- **WHAT YOU NEED TO DO**
For this exercise, the lines from the one with "Image resolution: width=806" through the end of the material below must be output exactly, without pictures.

- **SOURCE DATA**
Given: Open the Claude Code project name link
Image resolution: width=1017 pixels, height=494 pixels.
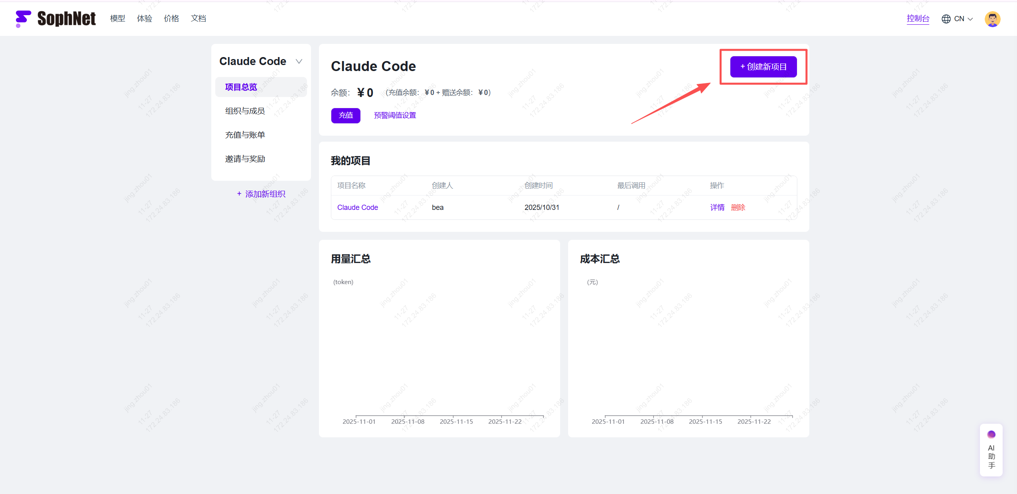Looking at the screenshot, I should tap(357, 207).
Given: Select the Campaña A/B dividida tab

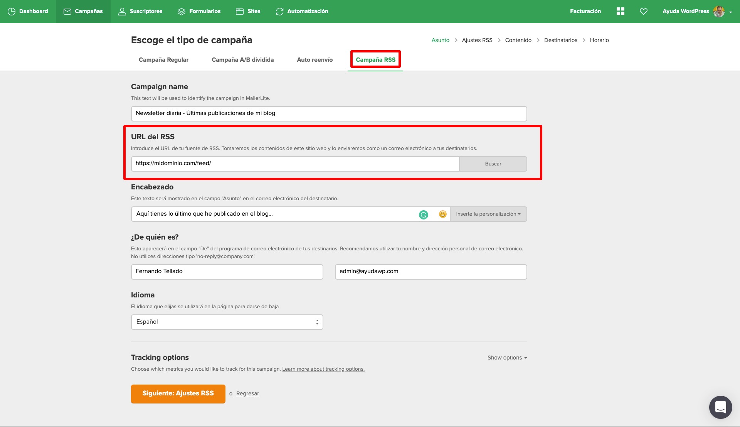Looking at the screenshot, I should point(242,60).
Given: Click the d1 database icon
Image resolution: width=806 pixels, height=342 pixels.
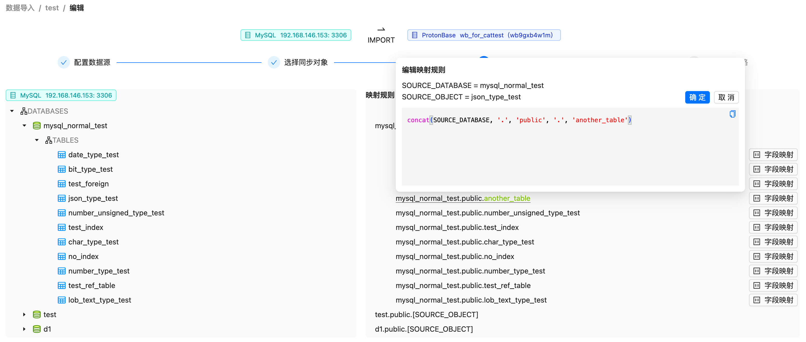Looking at the screenshot, I should pyautogui.click(x=37, y=329).
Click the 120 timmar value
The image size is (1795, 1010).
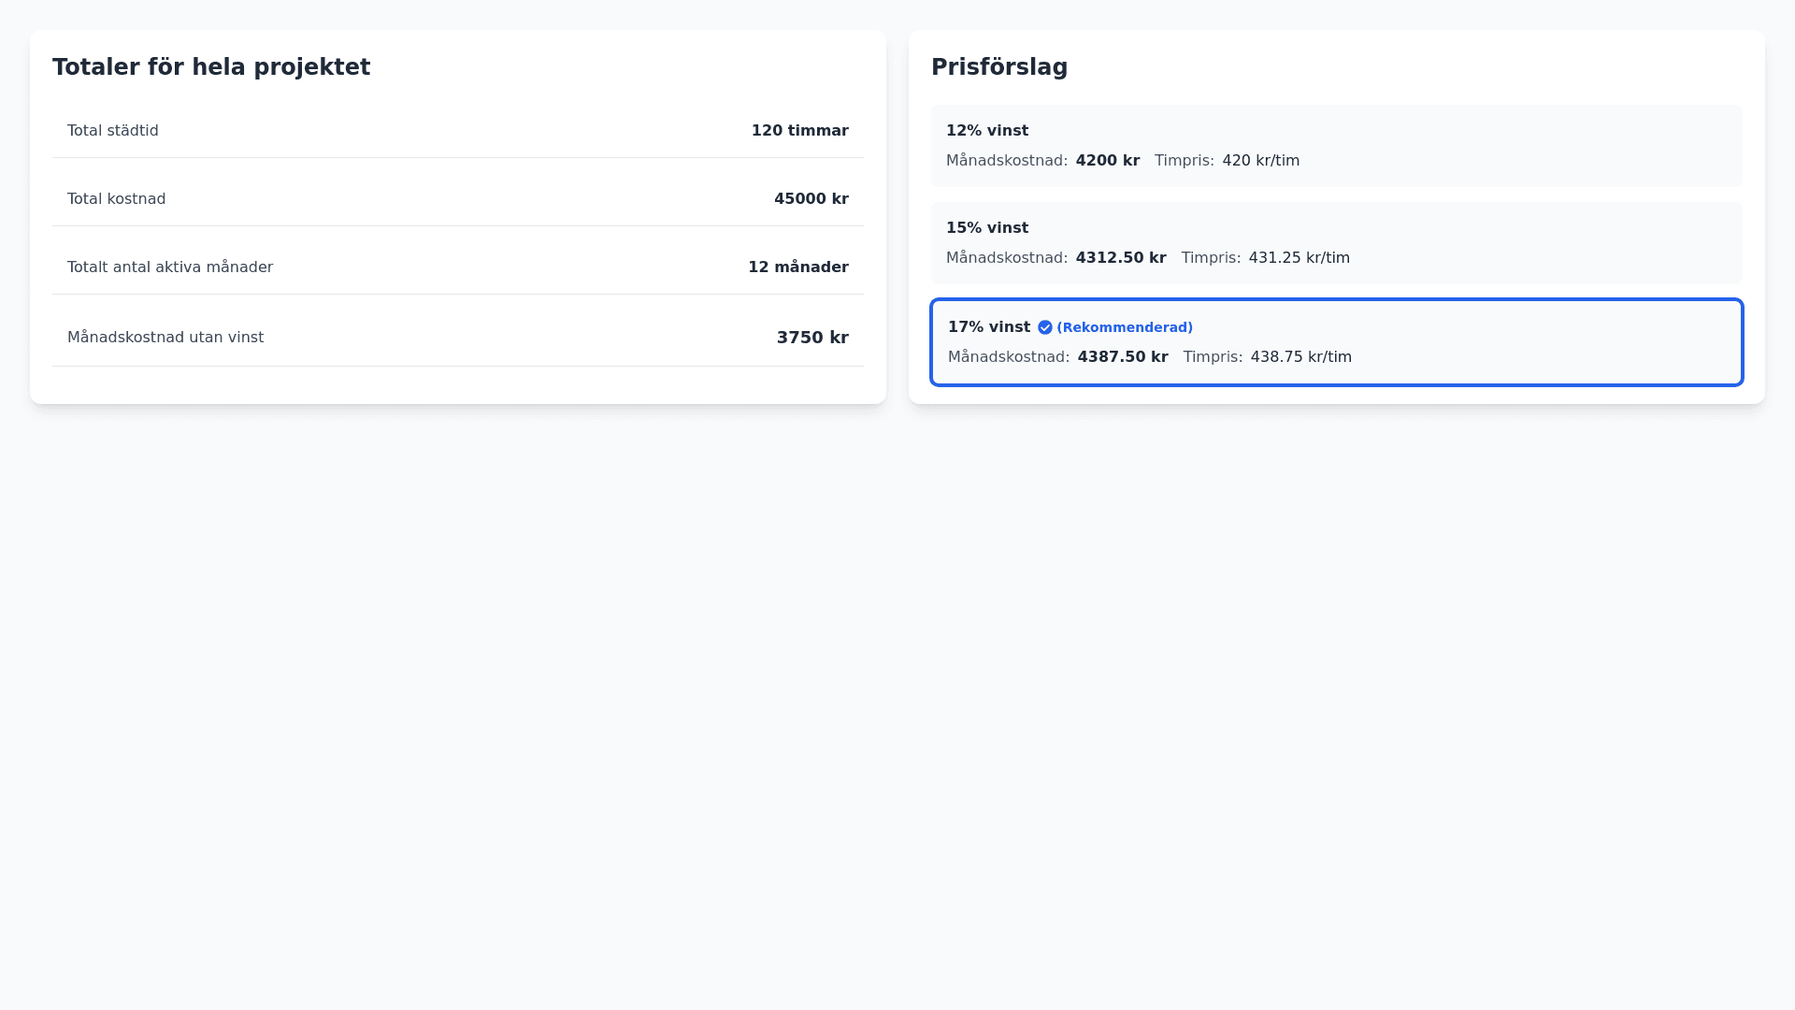799,131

- **ANSWER**
Image resolution: width=806 pixels, height=342 pixels.
Looking at the screenshot, I should pyautogui.click(x=37, y=329).
Click the 120 timmar value
The image size is (1795, 1010).
799,131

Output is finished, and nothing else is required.